Link function - the identity link, \(\eta= g(E(Y)) = E(Y)\), is used; this is the simplest link function.

Binary Logistic Regression

Binary logistic regression models how the odds of "success" for a binary response variable \(Y\) depend on a set of explanatory variables:

\(\mbox{logit}(\pi_i)=\log \left(\dfrac{\pi_i}{1-\pi_i}\right)=\beta_0+\beta_1 x_i\)
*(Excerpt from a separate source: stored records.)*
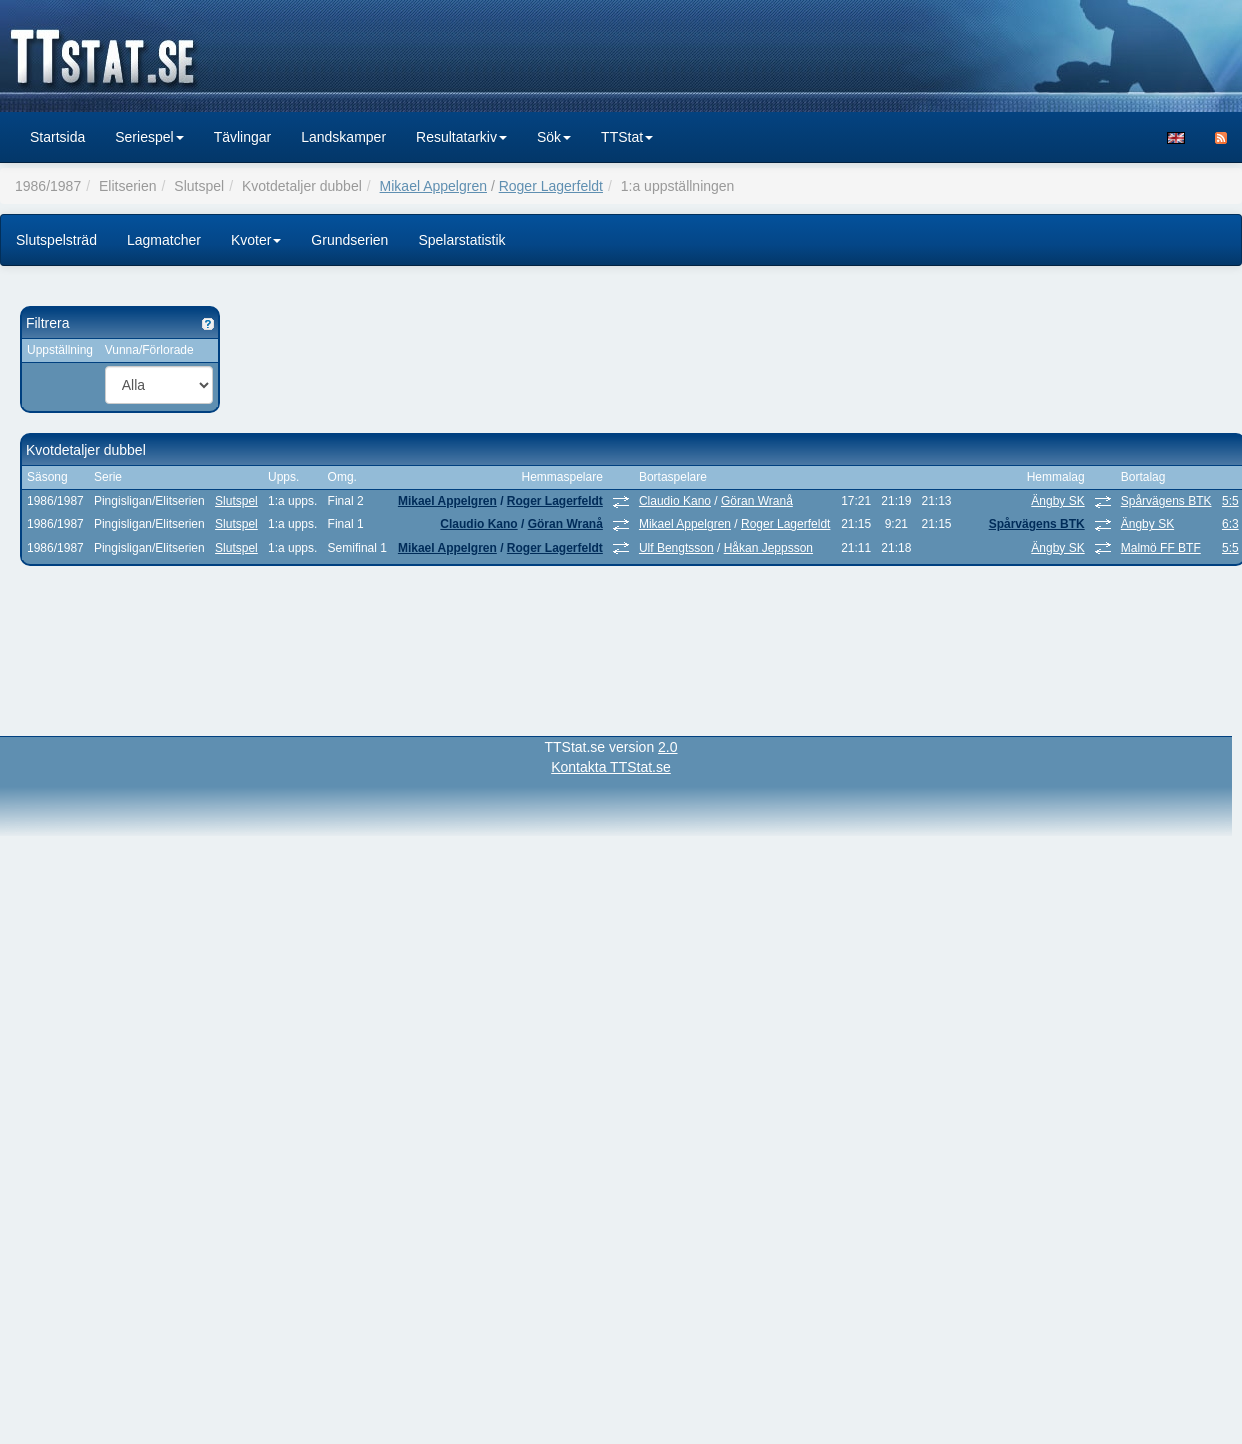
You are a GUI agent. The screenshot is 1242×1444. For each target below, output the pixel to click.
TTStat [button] (627, 137)
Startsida (57, 137)
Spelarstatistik (461, 240)
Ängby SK (1057, 501)
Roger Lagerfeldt (551, 186)
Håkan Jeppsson (768, 548)
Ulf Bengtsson (676, 548)
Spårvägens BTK (1166, 501)
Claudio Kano (675, 501)
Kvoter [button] (256, 240)
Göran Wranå (757, 501)
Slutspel (236, 501)
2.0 (667, 747)
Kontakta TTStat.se (611, 767)
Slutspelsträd (56, 240)
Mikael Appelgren (433, 186)
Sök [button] (554, 137)
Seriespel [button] (149, 137)
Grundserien (349, 240)
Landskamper (343, 137)
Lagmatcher (164, 240)
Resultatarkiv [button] (461, 137)
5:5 (1230, 501)
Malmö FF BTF (1161, 548)
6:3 (1230, 524)
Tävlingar (243, 137)
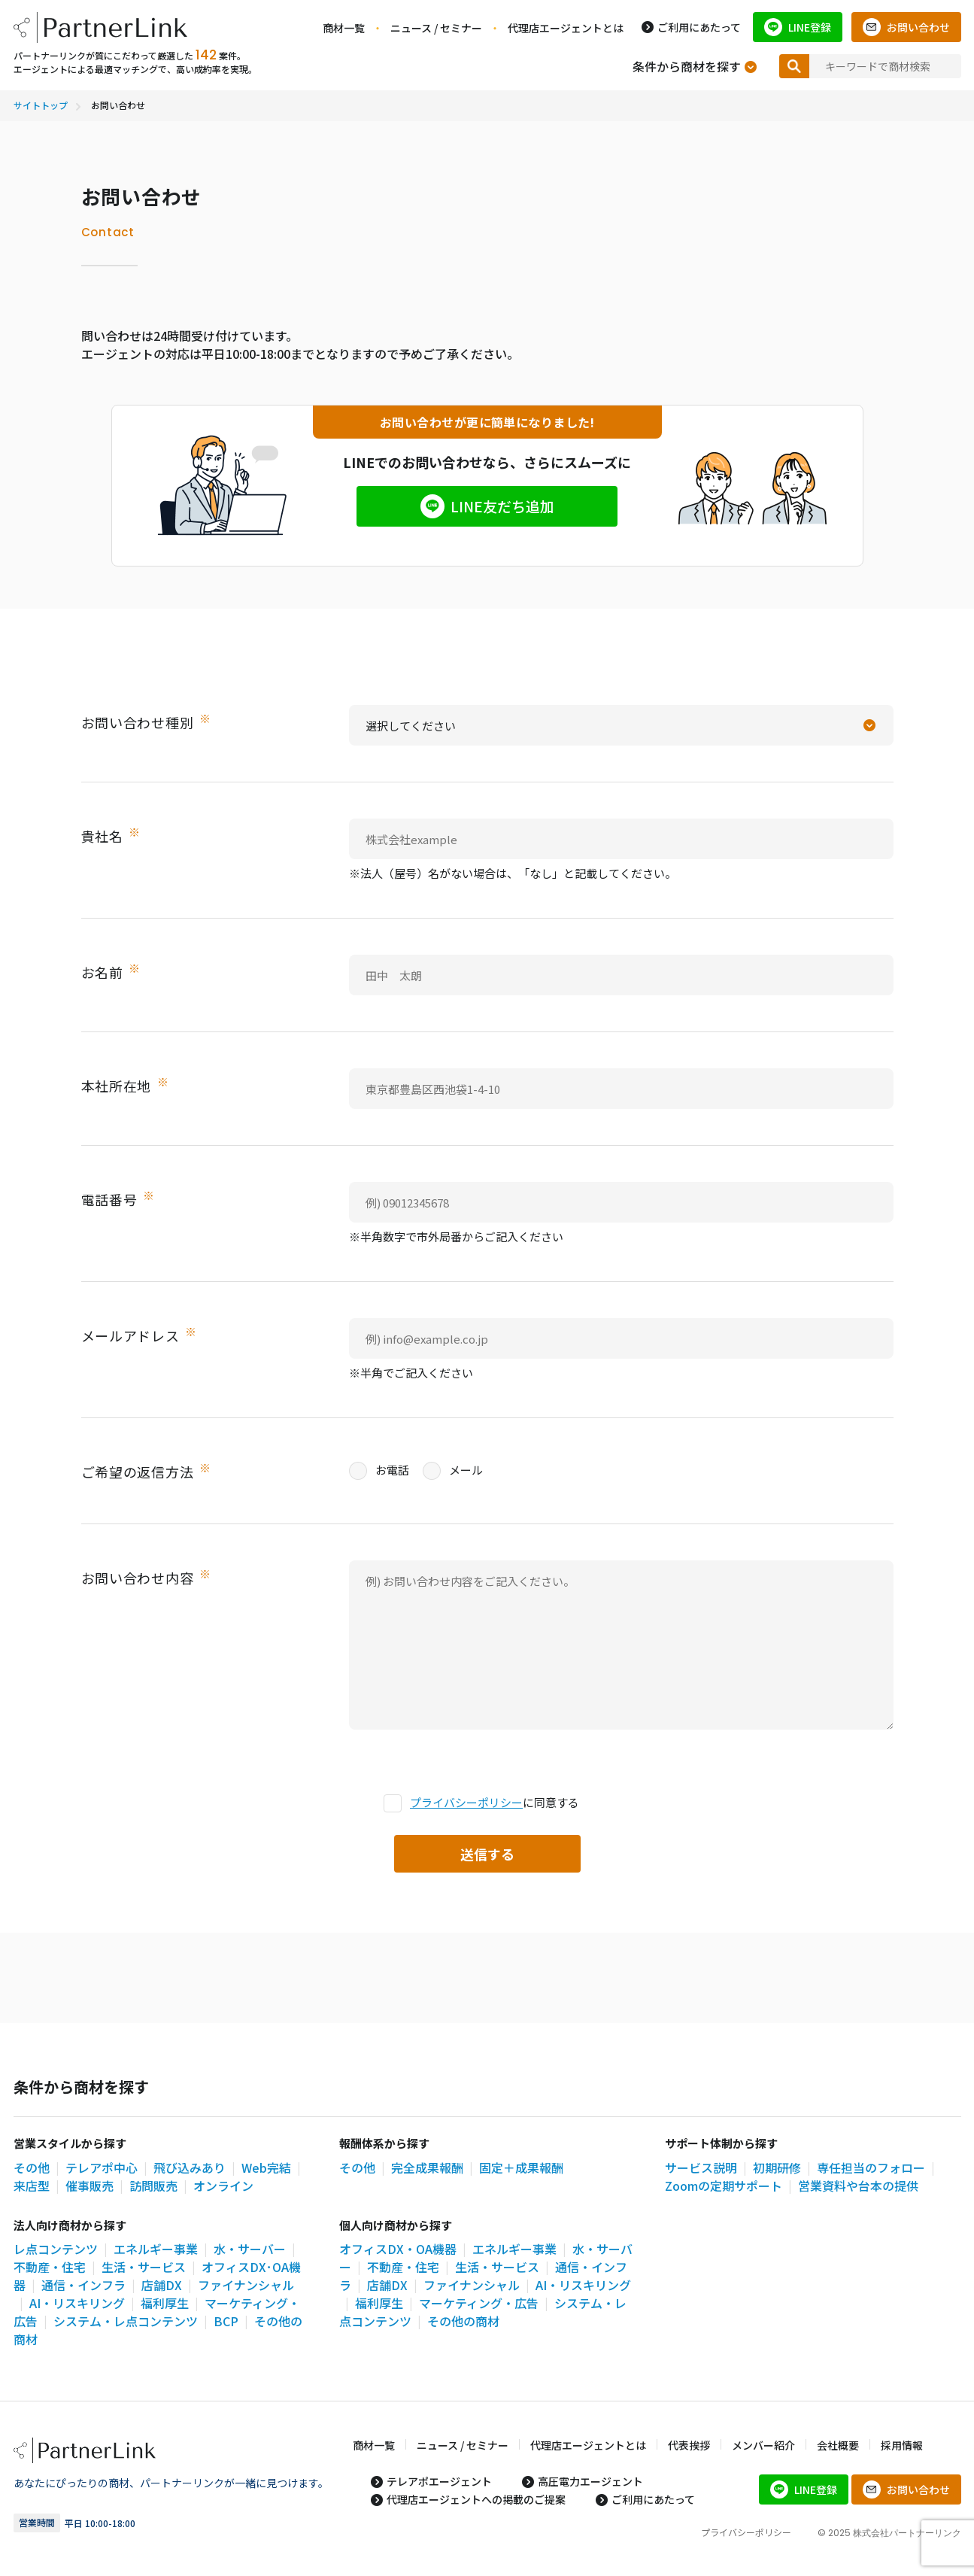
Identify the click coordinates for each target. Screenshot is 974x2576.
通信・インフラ (83, 2285)
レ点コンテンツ (56, 2249)
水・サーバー (250, 2249)
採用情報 (902, 2445)
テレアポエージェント (439, 2481)
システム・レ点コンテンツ (125, 2321)
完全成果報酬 (427, 2167)
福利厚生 (165, 2303)
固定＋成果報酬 (521, 2167)
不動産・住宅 (50, 2267)
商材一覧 (344, 27)
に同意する (481, 1803)
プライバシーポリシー (466, 1802)
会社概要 (838, 2445)
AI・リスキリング (77, 2303)
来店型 (32, 2186)
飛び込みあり (189, 2167)
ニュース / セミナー (436, 27)
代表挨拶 (689, 2445)
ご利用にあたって (699, 27)
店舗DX (161, 2285)
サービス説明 (701, 2167)
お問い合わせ (918, 27)
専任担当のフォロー (871, 2167)
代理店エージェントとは (566, 27)
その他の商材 (463, 2321)
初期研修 (777, 2167)
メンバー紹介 (763, 2445)
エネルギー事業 (156, 2249)
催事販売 (89, 2186)
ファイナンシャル (471, 2285)
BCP (226, 2321)
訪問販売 (153, 2186)
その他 (32, 2167)
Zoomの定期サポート (723, 2186)
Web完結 (266, 2167)
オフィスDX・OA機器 (398, 2249)
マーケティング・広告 (479, 2303)
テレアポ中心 (101, 2167)
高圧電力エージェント (590, 2481)
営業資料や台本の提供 (858, 2186)
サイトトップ (41, 105)
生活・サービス (144, 2267)
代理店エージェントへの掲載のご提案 (476, 2499)
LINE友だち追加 (502, 507)
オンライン (223, 2186)
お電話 (379, 1470)
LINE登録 (809, 27)
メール (453, 1470)
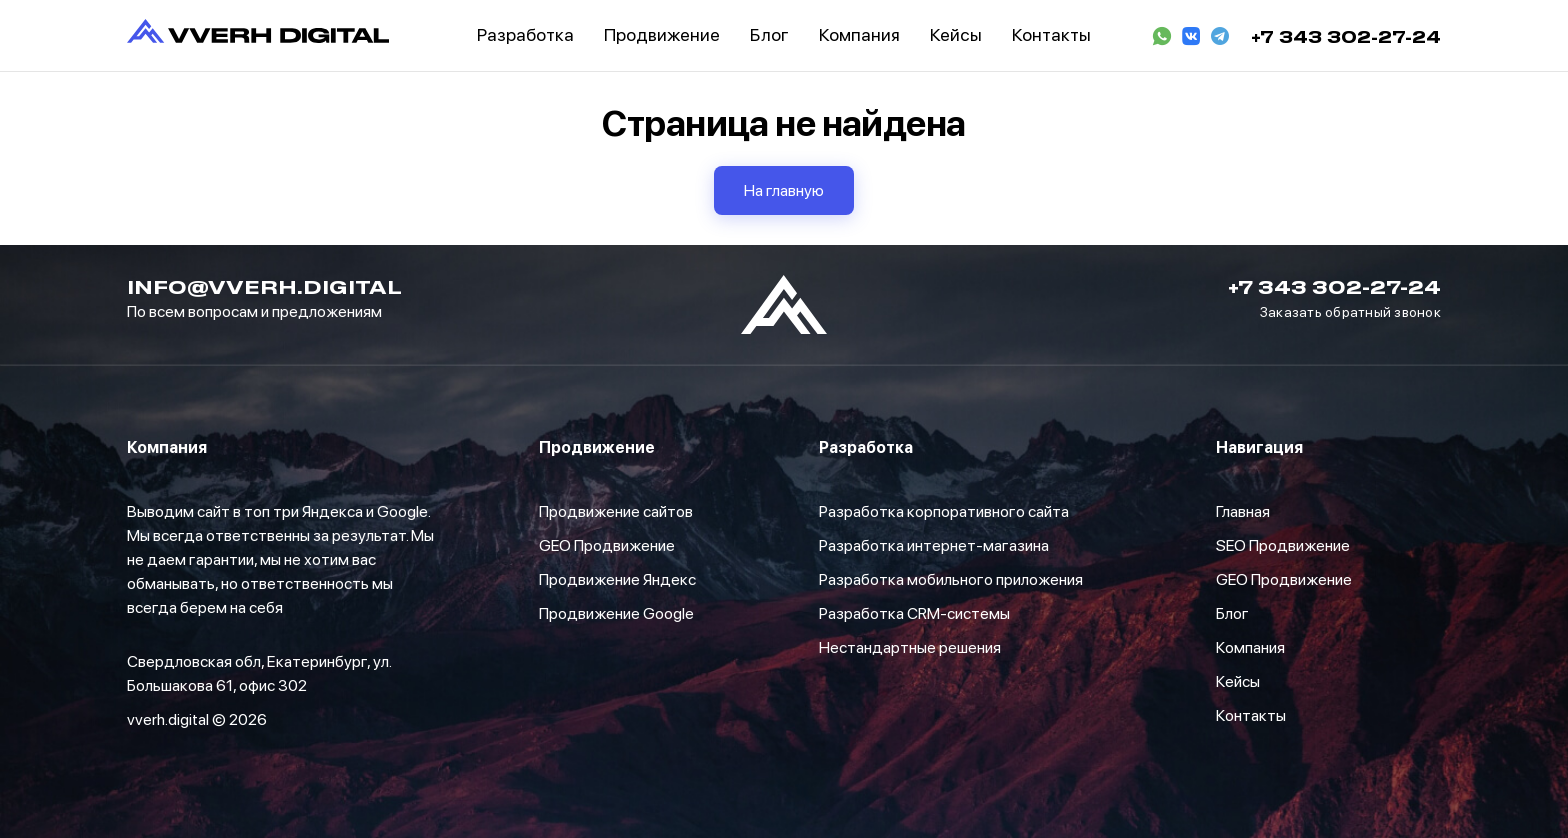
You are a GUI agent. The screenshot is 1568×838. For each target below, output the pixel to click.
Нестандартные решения (910, 647)
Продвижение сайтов (616, 511)
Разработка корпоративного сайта (944, 511)
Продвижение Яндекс (617, 579)
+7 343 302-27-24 (1346, 36)
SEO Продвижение (1283, 545)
Random component - The distribution of the response variable is assumed to be binomial with a single trial and success probability \(E(Y)=\pi\).
Systematic component - \(x\) is the explanatory variable (can be continuous or discrete) and is linear in the parameters. As with the above example, this can be extended to multiple variables of non-linear transformations.
Link function - the log-odds or logit link, \(\eta= g(\pi) =\log \left(\dfrac{\pi_i}{1-\pi_i}\right)\), is used.

Poisson Regression

models how the mean of a discrete (count) response variable \(Y\) depends on a set of explanatory variables

\(\log \lambda_i=\beta_0+\beta x_i\)

Random component - The distribution of \(Y\) is Poisson with mean \(\lambda\).
Systematic component - \(x\) is the explanatory variable (can be continuous or discrete) and is linear in the parameters. As with the above example, this can be extended to multiple variables of non-linear transformations.
Link function - the log link is used.

Summary of advantages of GLMs over traditional (OLS) regression Section

We do not need to transform the response to have a normal distribution.
The choice of link is separate from the choice of random component, giving us more flexibility in modeling.
The models are fitted via maximum likelihood estimation, so likelihood functions and parameter estimates benefit from asymptotic normal and chi-square distributions.
All the inference tools and model checking that we will discuss for logistic and Poisson regression models apply for other GLMs too; e.g., Wald and Likelihood ratio tests, deviance, residuals, confidence intervals, and overdispersion.
There is often one procedure in a software package to capture all the models listed above, e.g. PROC GENMOD in SAS or glm() in R, etc., with options to vary the three components.